═══ PROVIDED DATA

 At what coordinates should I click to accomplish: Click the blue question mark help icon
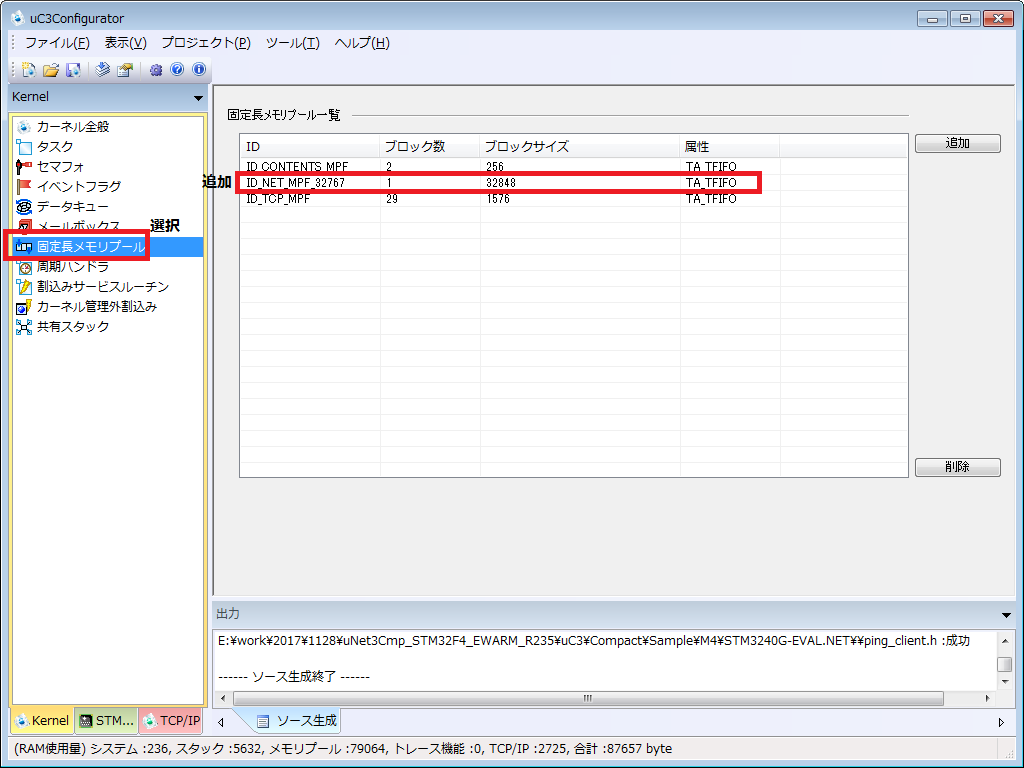177,70
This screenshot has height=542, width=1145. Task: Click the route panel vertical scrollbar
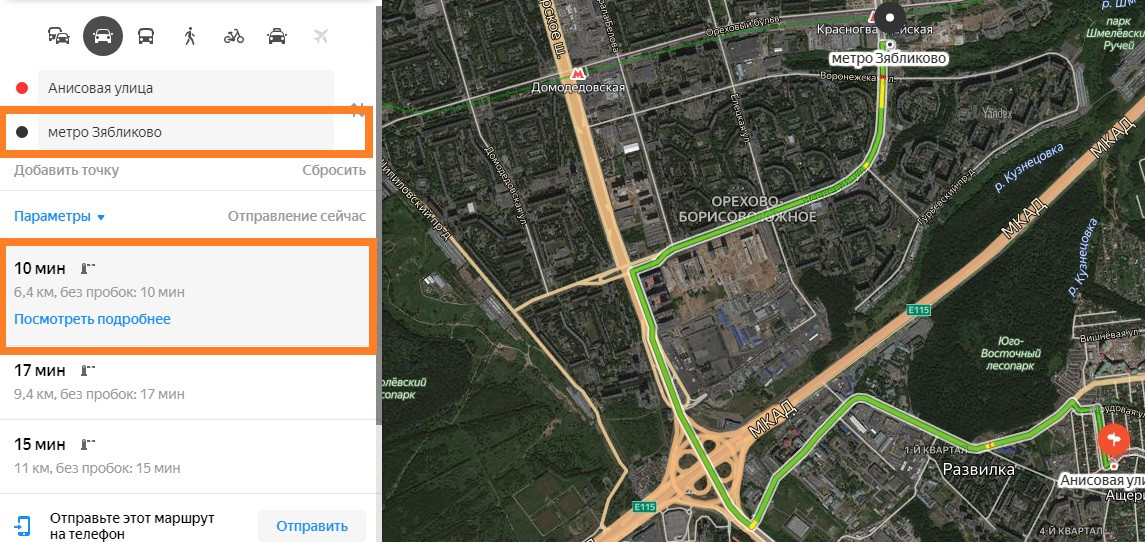(378, 215)
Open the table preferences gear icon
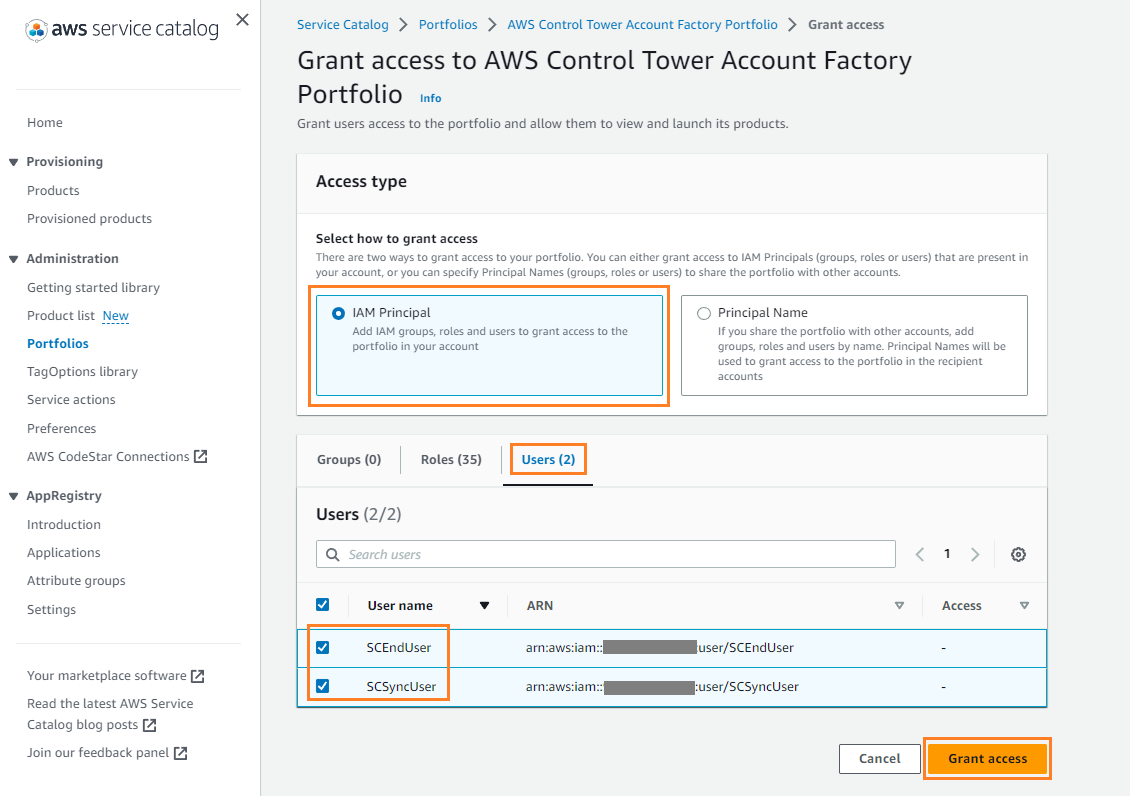Image resolution: width=1130 pixels, height=796 pixels. tap(1018, 554)
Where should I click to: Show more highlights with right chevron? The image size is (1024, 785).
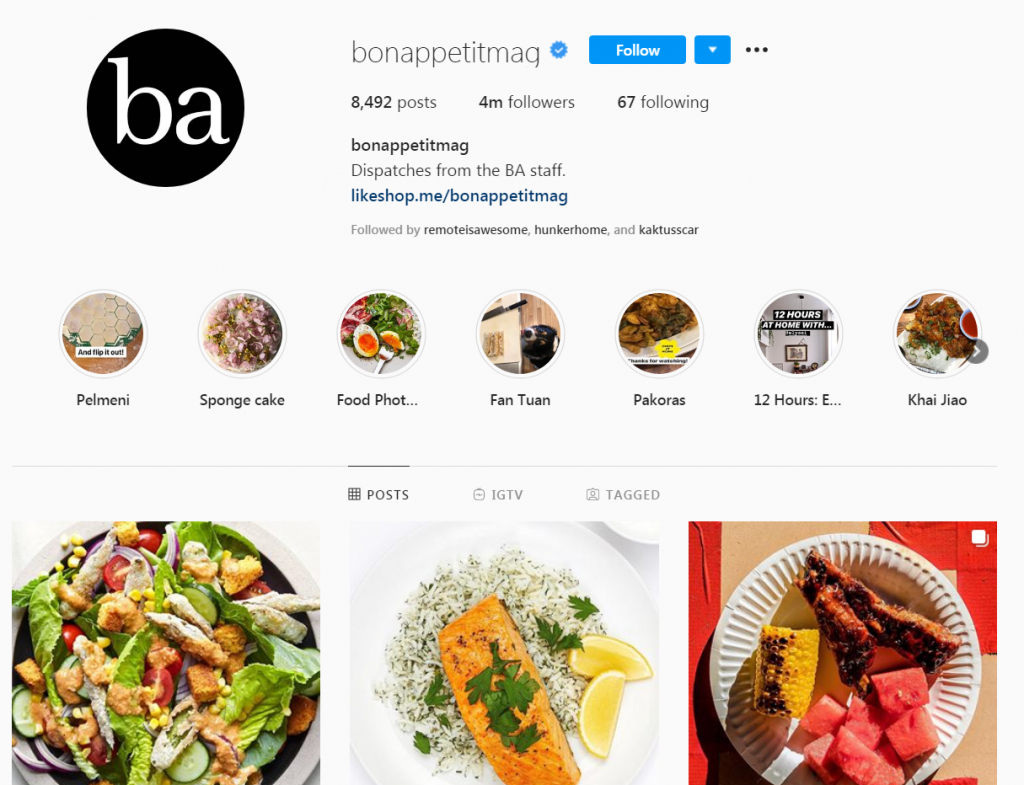(978, 351)
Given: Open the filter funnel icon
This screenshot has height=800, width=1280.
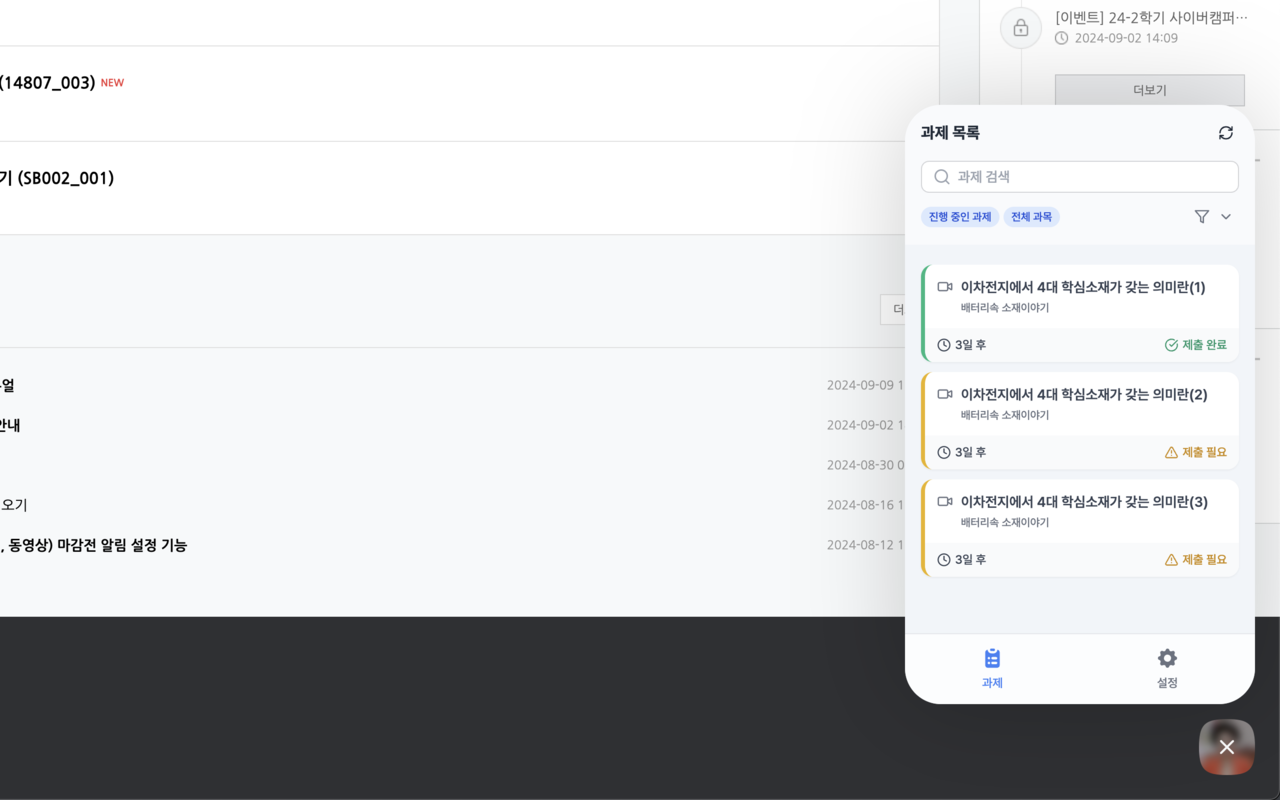Looking at the screenshot, I should point(1201,216).
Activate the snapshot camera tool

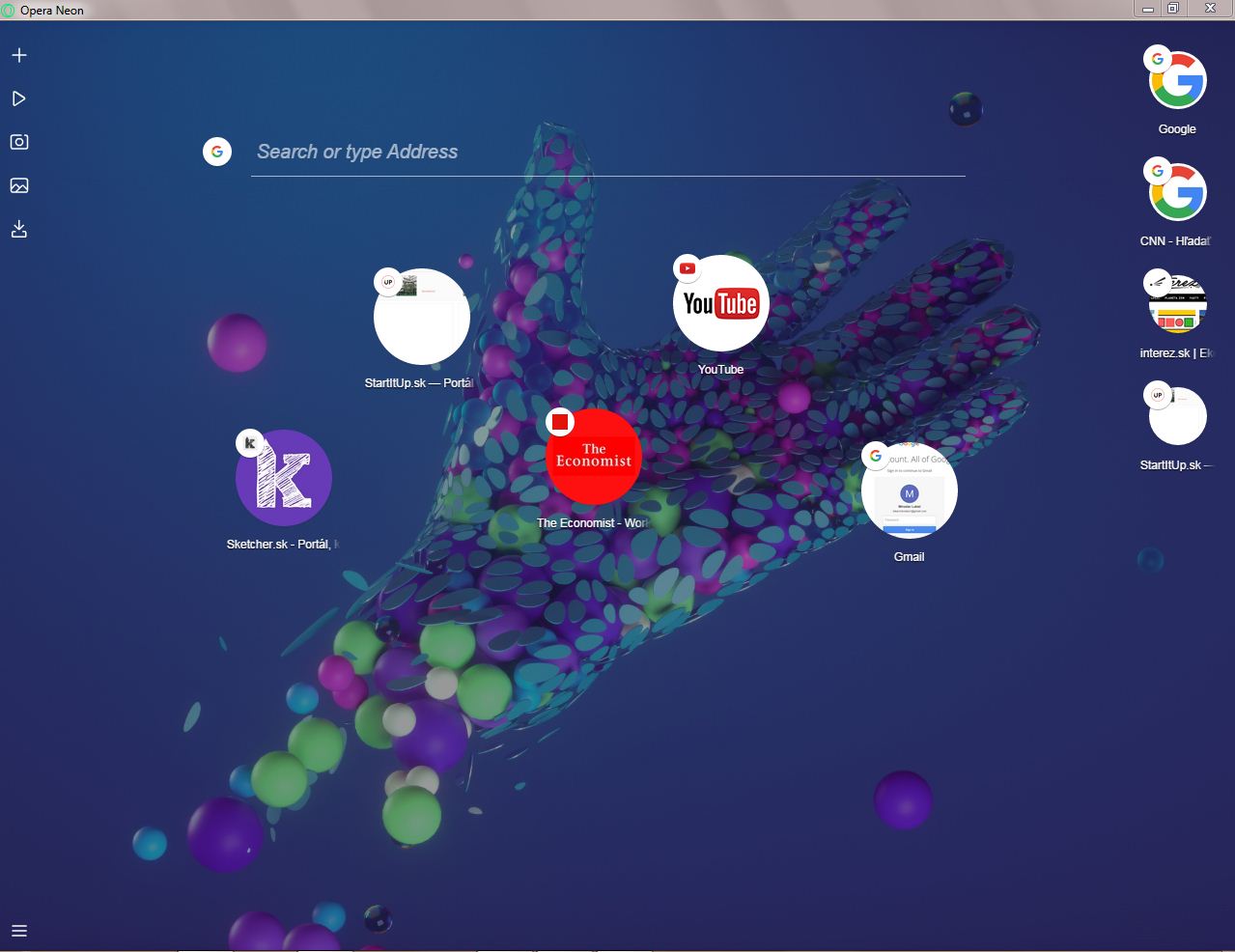(19, 142)
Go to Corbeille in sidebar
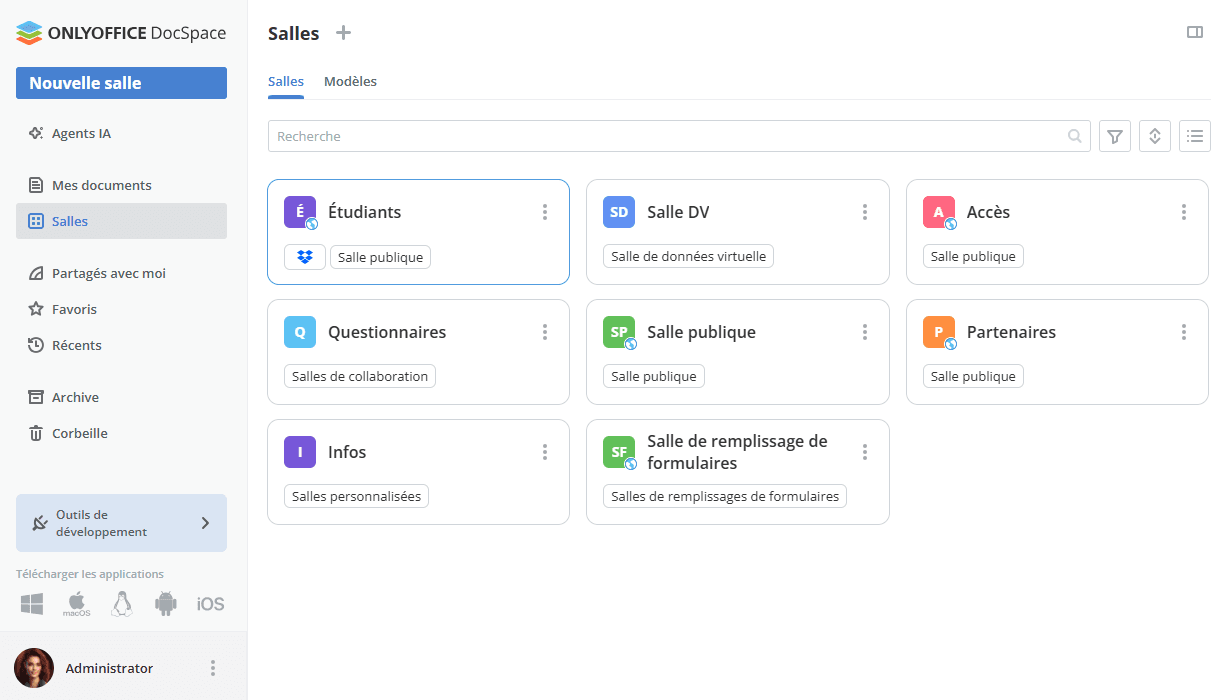Image resolution: width=1229 pixels, height=700 pixels. point(79,433)
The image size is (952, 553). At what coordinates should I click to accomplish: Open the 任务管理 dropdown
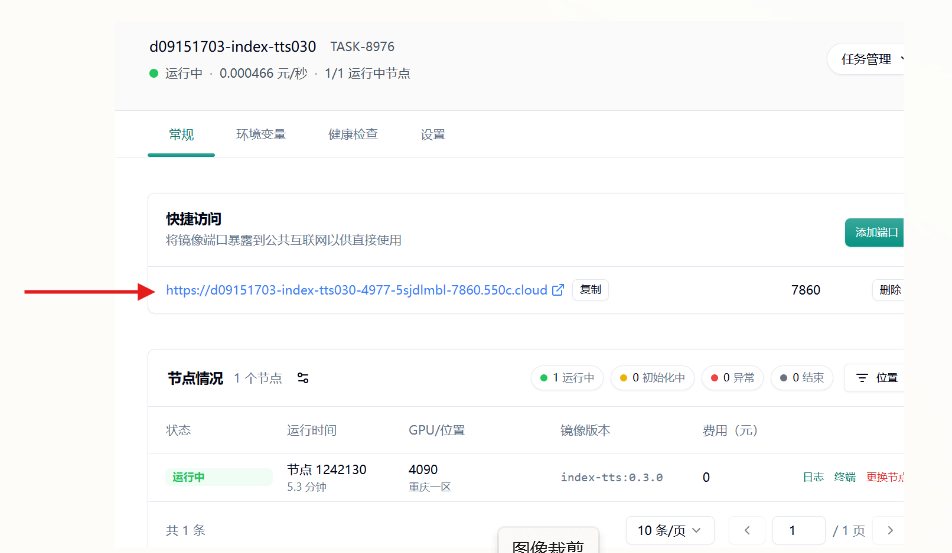868,59
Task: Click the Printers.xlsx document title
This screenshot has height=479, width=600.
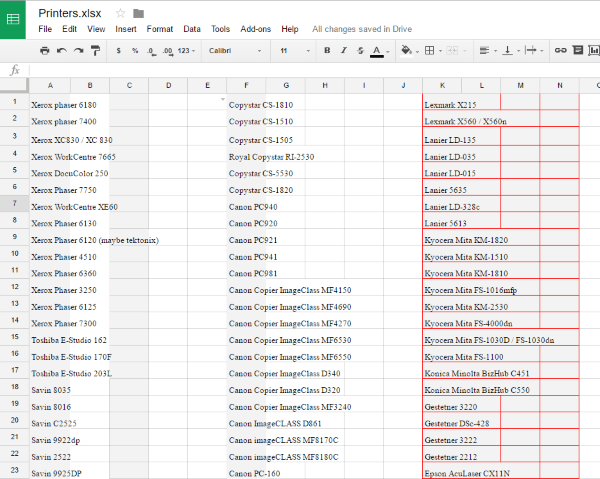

══════

## ASSIGNMENT
Take the lines from the one holding "The image size is (952, 553)." through the final line of the records above and output them exactly, both ends included, excluding pictures.

## TASK OUTPUT
The image size is (952, 553). At what coordinates should I click to accomplish: Open the 任务管理 dropdown
868,59
Task: Click the Printers.xlsx document title
This screenshot has height=479, width=600.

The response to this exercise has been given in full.